Return all entries word for word, but drop any images.

_ _ _ _

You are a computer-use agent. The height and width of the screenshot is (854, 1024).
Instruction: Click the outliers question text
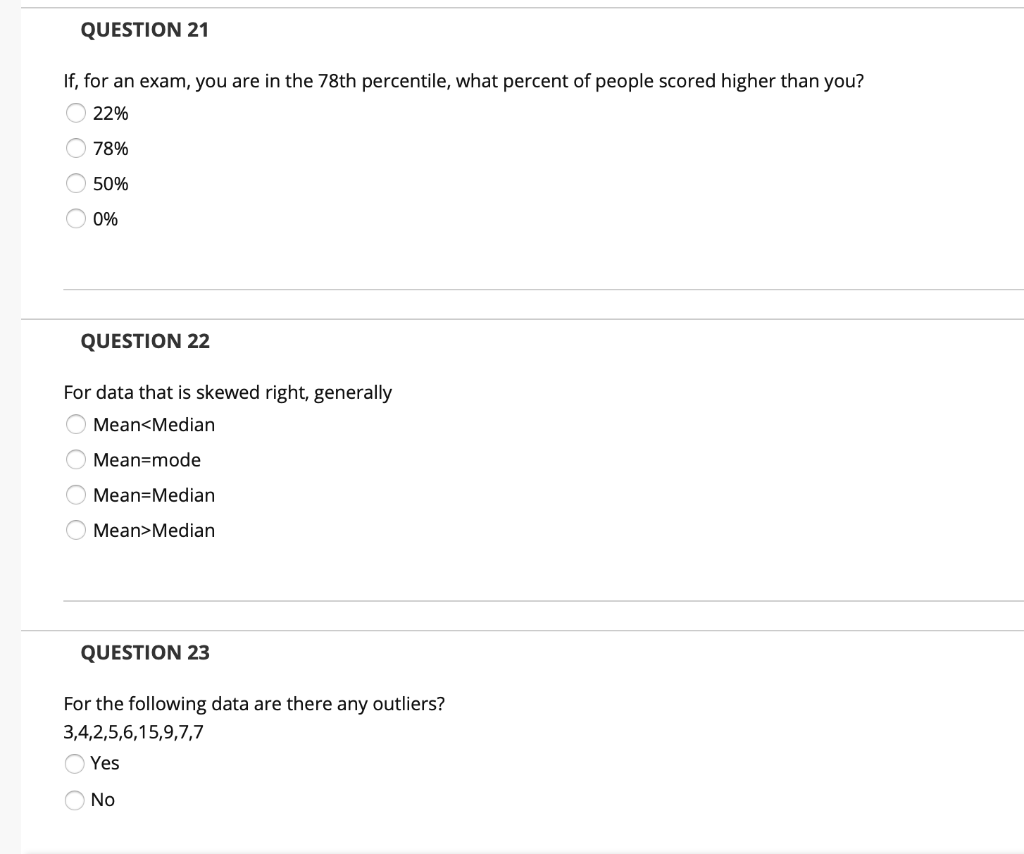click(254, 703)
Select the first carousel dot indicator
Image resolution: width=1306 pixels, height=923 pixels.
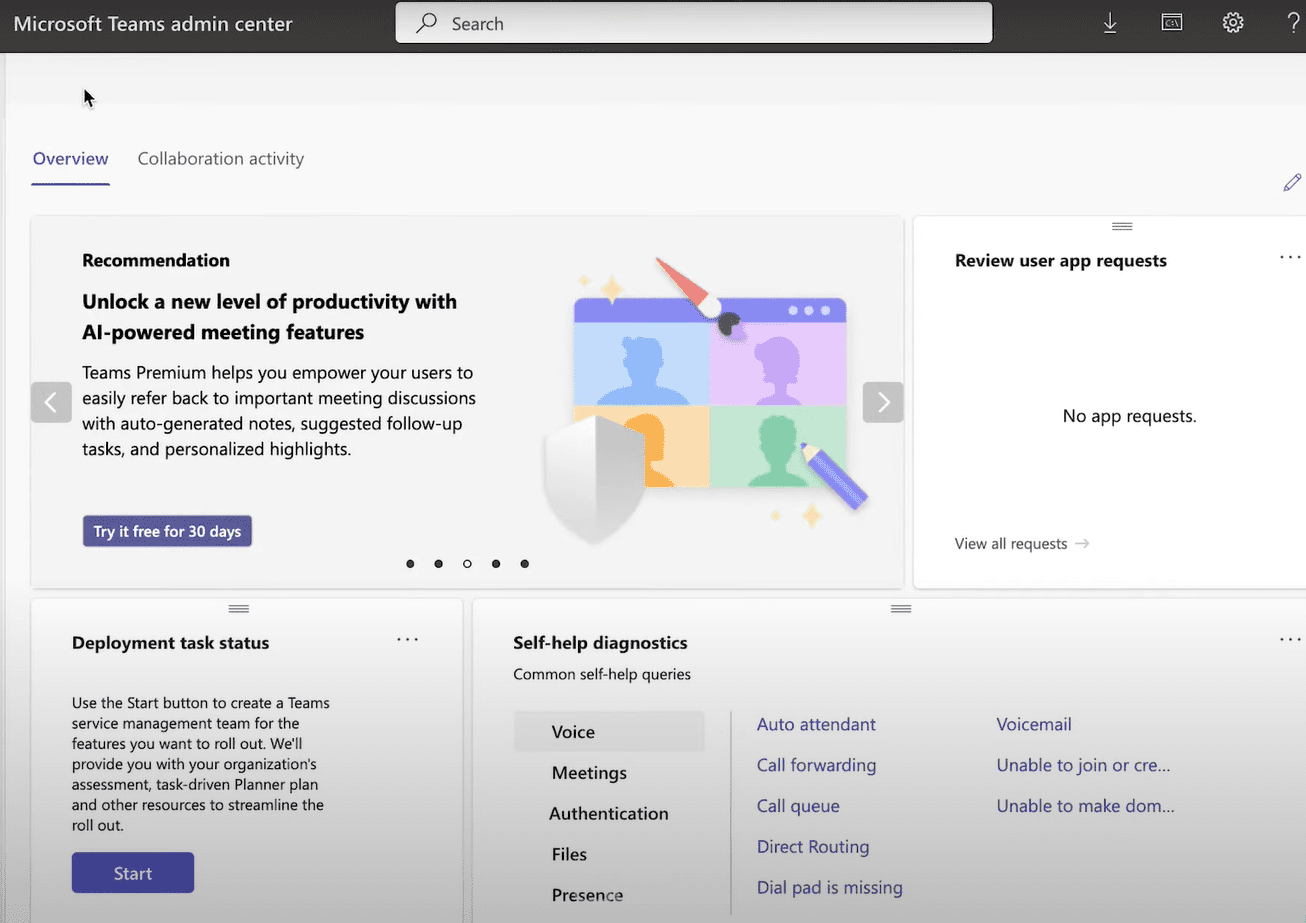coord(410,564)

_ _ _ _

#### ANSWER FOR THE TASK:
You are a computer-use agent. The height and width of the screenshot is (854, 1024).
Instruction: Click the outliers question text
click(254, 703)
Select the first carousel dot indicator
Image resolution: width=1306 pixels, height=923 pixels.
coord(410,564)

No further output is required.